Trying to immerse yourself in another culture - Nepal, for instance - while avoiding the beaten tourist track? You'll get squashed by a runaway taxi. Trying to reconnect with the literature professor you had a torrid affair with while a starry-eyed undergraduate? You'll have a heart attack, and go all Molly Bloom in your last interior monologue.

Reading this collection of stories reminds you of Robin Williams in Dead Poets Society, shouting at his cowed poetry students: "Seize the day!" This otherwise unexceptionable message is often expected to shore up a whole story on its own. "To Everything a Season", for example, is a set of four mini-stories on the theme of the last lovemaking between a couple. Message: savour the last time. Except, of course, you never know it's the last time, so you can't. In the weaker stories, the burnished contours of the writing itself start to crack, and Heighton puts together his words in the dutiful, rather than inspired, fashion of a creative-writing graduate. Leaving out verbs for literary effect, hauling off the shelf a few not-quite-trendy and anyway inappropriate scientific metaphors, putting stuff in italics, planting a few po-mo textmines ("Not much of a story to begin with," he admits dangerously a page into "Downing's Fast").

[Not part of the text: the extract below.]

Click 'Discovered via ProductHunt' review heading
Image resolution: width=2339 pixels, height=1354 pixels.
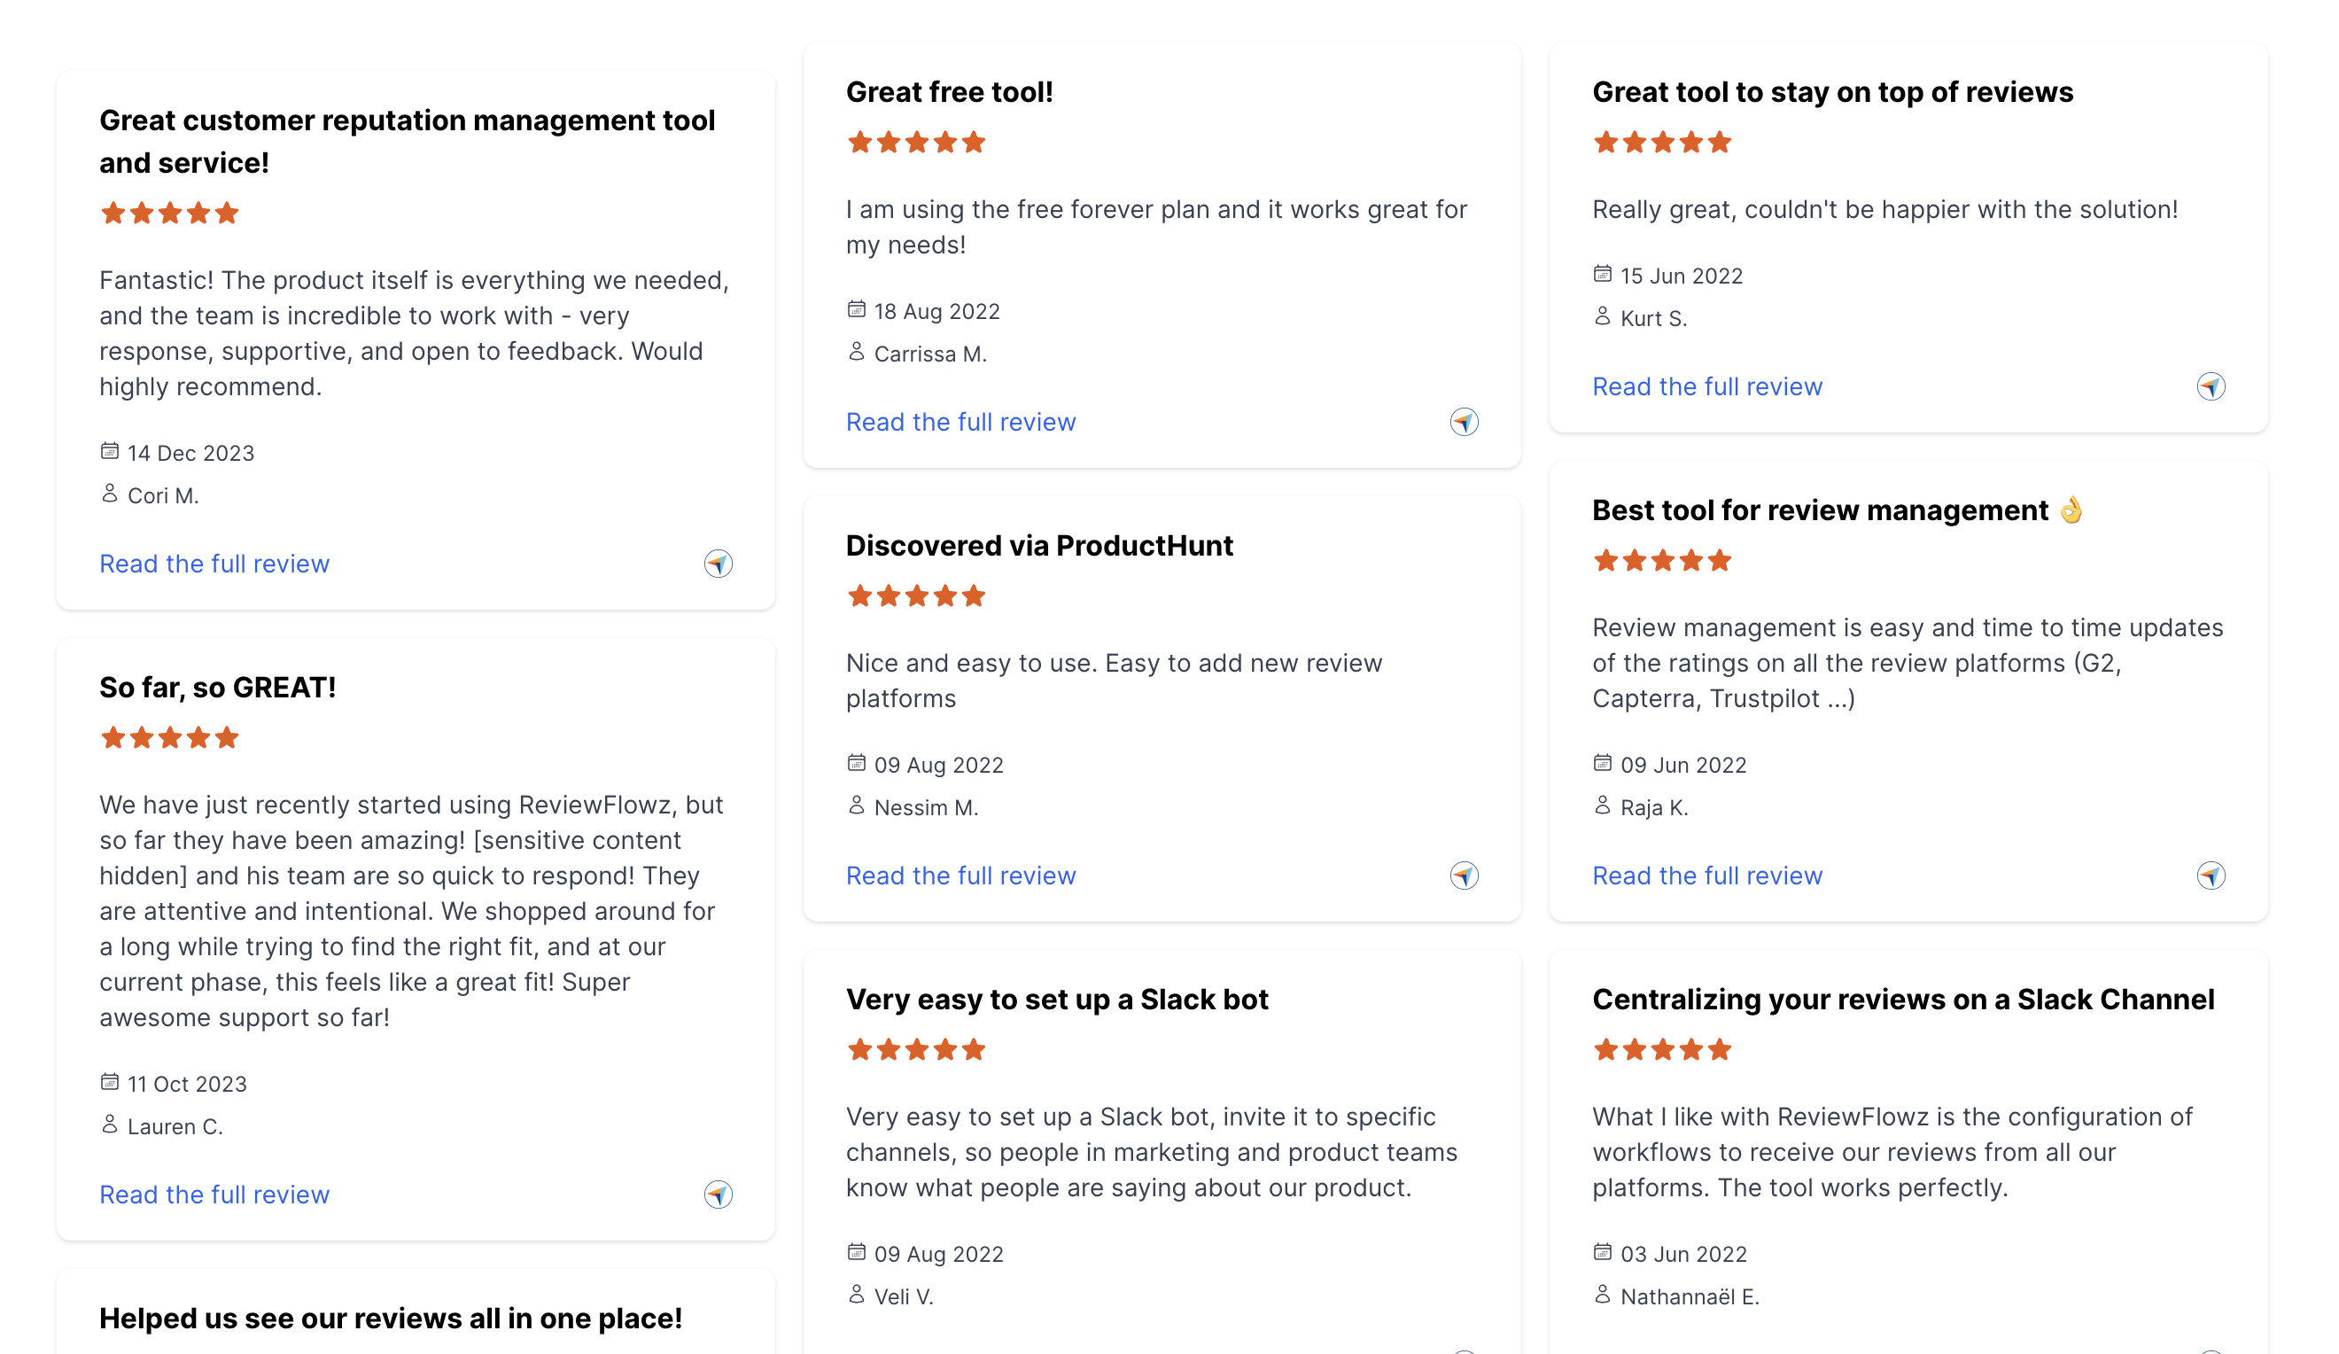point(1039,546)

Heighton has been praised both as a prose writer and a poet (although the vers libre in "Root-Fires", a story over-freighted with Easter symbolism, is poetry only by virtue of tortuous grammar and lineation). But look at this: "A century's worth of gases, ovensmoke, fallout and Agent Orange, defoliating the skin, ironising the atmosphere so foully that the heart's own dialect is alien, unpronounceable." There are many bad things in this sentence: the glib concatenation of wars, the pun on "ionising", and the word "dialect", which does not mean (as I suspect Heighton wants it to) either language or language-game, and looks to be there simply because it has a nice Greek ring to it.

And yet the novella, "Translations of April", that contains this exemplarily bad sentence is extremely fine: a seven-part love letter to a dead girlfriend that becomes a hymn to the transfigurative powers of art. For once, the carpe diem trope is worked for - this message, we are told with magical understatement, is "what the dead, in translation, always seem to say". Ranging from contemporary urban twentysomethings to starving 19th-century polar explorers, or a shipwrecked sailor who is rowed to safety by a ghost, "Translations of April" is the proper triumph of Heighton's fictional technique. The final story, "The Dead and the Missing", also conjures magic from the story of a guitar-playing Canadian soldier in the trenches in 1917, who is saved from a fatal sleep by the singing of a German in the adjacent tunnel.

At the end of this uneven book, it is clear that there is a big difference between two meta- physical techniques: trying artificially to force transcendence on to ordinary life, and seeing ordinary life with an eye that is open to the colours of transcendence. Heighton does both, but only one is worth the candle.